> WRITTEN TASK
Output the data from the line with "Given: Click the blue 1.0% premium value" to the line with "Looking at the" as a two-column CSV with the headers instruction and location, one row for each instruction paired with its answer. Quote every field, replace line breaks with spaces, and leave the pictures out.

begin DATASET EXCERPTS

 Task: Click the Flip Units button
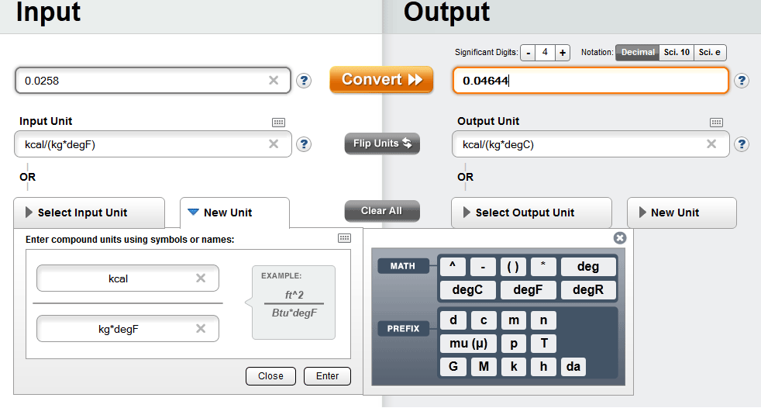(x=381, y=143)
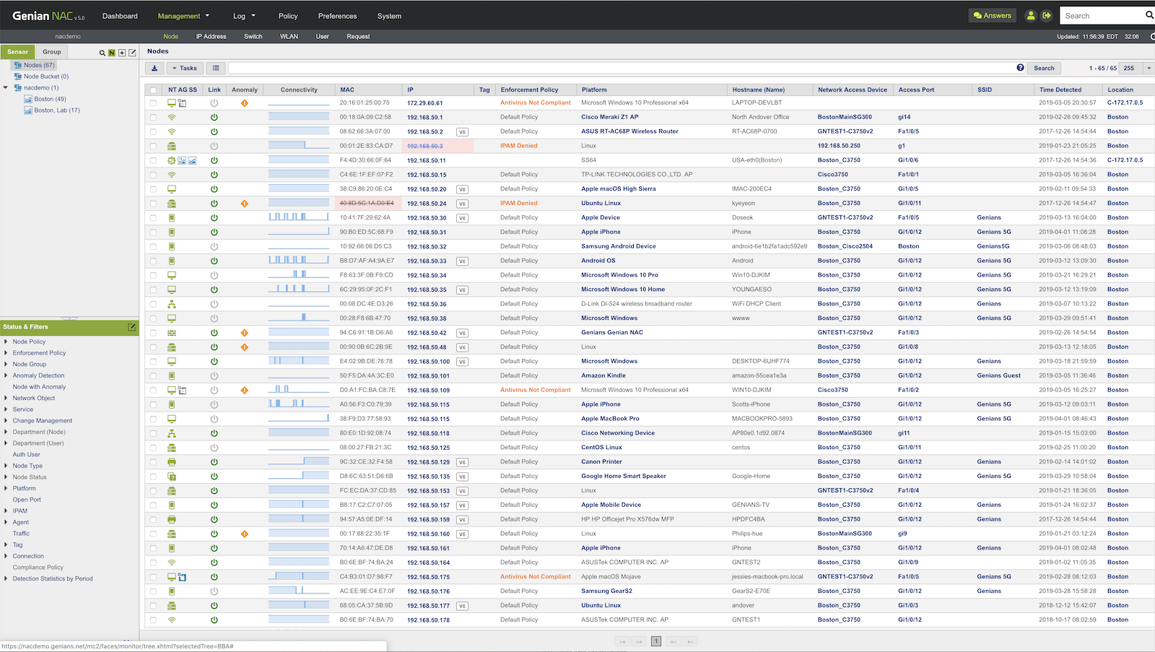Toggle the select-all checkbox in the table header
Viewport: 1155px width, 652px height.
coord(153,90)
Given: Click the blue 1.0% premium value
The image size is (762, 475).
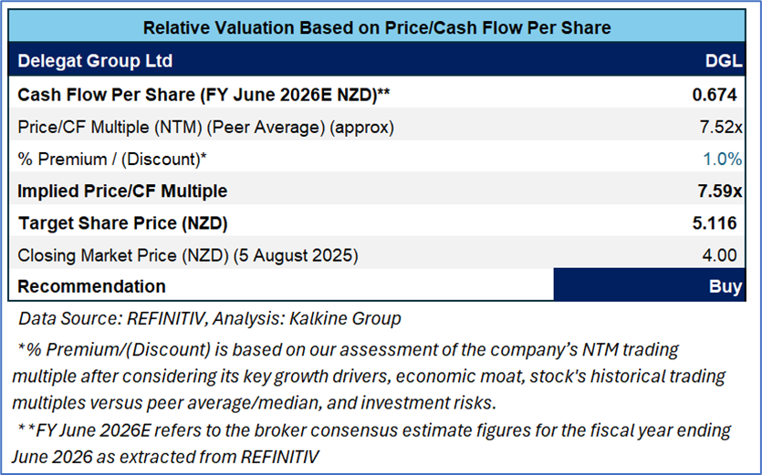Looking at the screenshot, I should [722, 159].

end DATASET EXCERPTS
begin DATASET EXCERPTS

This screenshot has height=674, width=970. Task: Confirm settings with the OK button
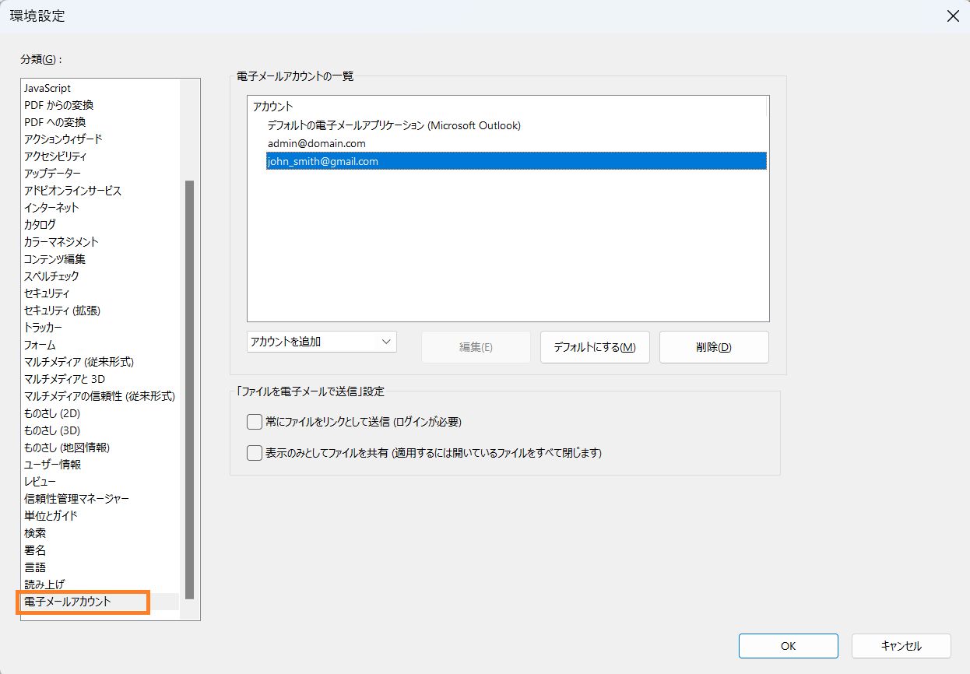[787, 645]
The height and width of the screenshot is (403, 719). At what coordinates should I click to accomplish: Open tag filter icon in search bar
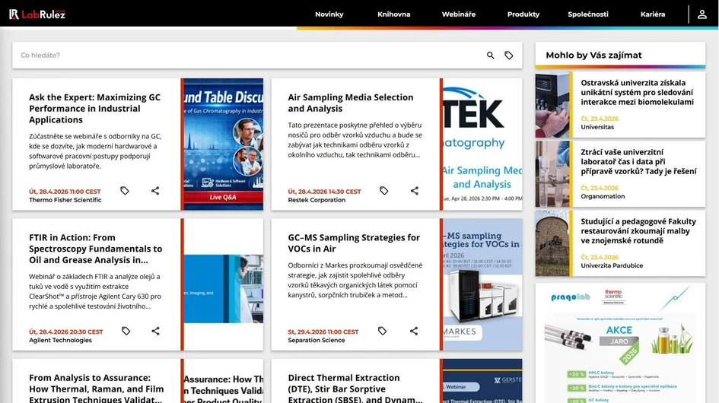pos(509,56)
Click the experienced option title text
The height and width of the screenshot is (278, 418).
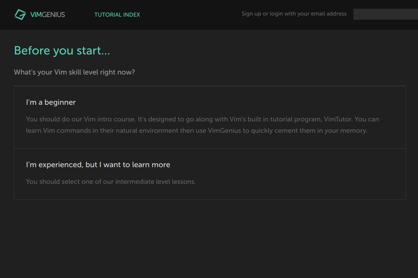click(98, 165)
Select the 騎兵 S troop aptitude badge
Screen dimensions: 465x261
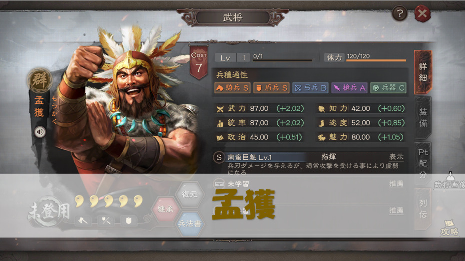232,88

end DATASET EXCERPTS

> WRITTEN SOLUTION
instruction,location
"Given: Click the blue 1.0% premium value The image size is (762, 475).","Looking at the screenshot, I should [722, 159]."